» Job:
Please check each statement against the text about the Islamic Society of Central New York. Answer yes or no, quoting the deciding words: 1. The society was founded in 1981. 2. The Madrasat Al Ihsan/School of Excellence is on Comstock Avenue. 3. The mosque is administered by its full-time Imam.

» Extract:
Begin
The Islamic Society of Central New York is a "purpose-built" Sunni mosque and Islamic community centre located on Comstock Avenue in Syracuse, NY. Founded in 1981, by Khaja Qutubuddin, the center serves the needs of Central New York's estimated 15,000 - 20,000 Muslims providing various services and outreach programs for the Muslim and non-Muslim community. It also runs an Islamic cemetery and the Madrasat Al Ihsan/School of Excellence (founded in 1993) on West Onondaga Street. The mosque is served by a full-time Imam and is administered by an elected Shura Council.

The mosque is home to a diverse congregation. Over a quarter of the mosque's congregants are African-Americans, one quarter Arabs and one fifth represent South Asia. The remainder are from various parts of the world, with European Muslims (primarily immigrants from Bosnia and Herzegovina and Kosovo, and a much smaller group of White American converts) making up approximately 5% of mosque attendees. Between one and two thirds of the community is estimated to be foreign born.

Purposes and activities 

This society is formed to practice Islam according to the commands of Allah and the Sunnah of Prophet Mohammad in the ways of Sunni principles. The major activities of this corporation revolve around the five daily prayers and teaching members. Members gather at prescribed prayer times for participation in the obligatory prayers. The time of the prayers is related to the position of the sun, and therefore these times change throughout the year depending upon the times of sunset and sunrise.
End
» Data section:
Begin
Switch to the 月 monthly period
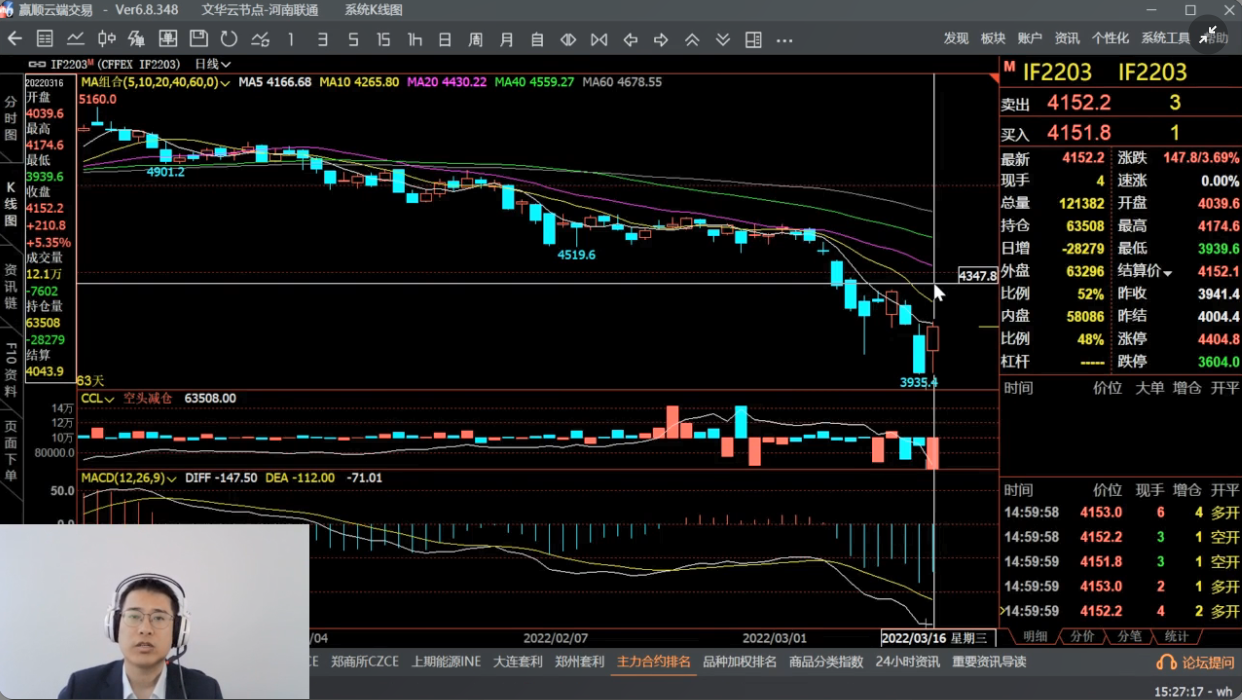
End
» Response to this task:
1. Yes: "Founded in 1981, by Khaja Qutubuddin"
2. No: "the Madrasat Al Ihsan/School of Excellence (founded in 1993) on West Onondaga Street"
3. No: "is administered by an elected Shura Council"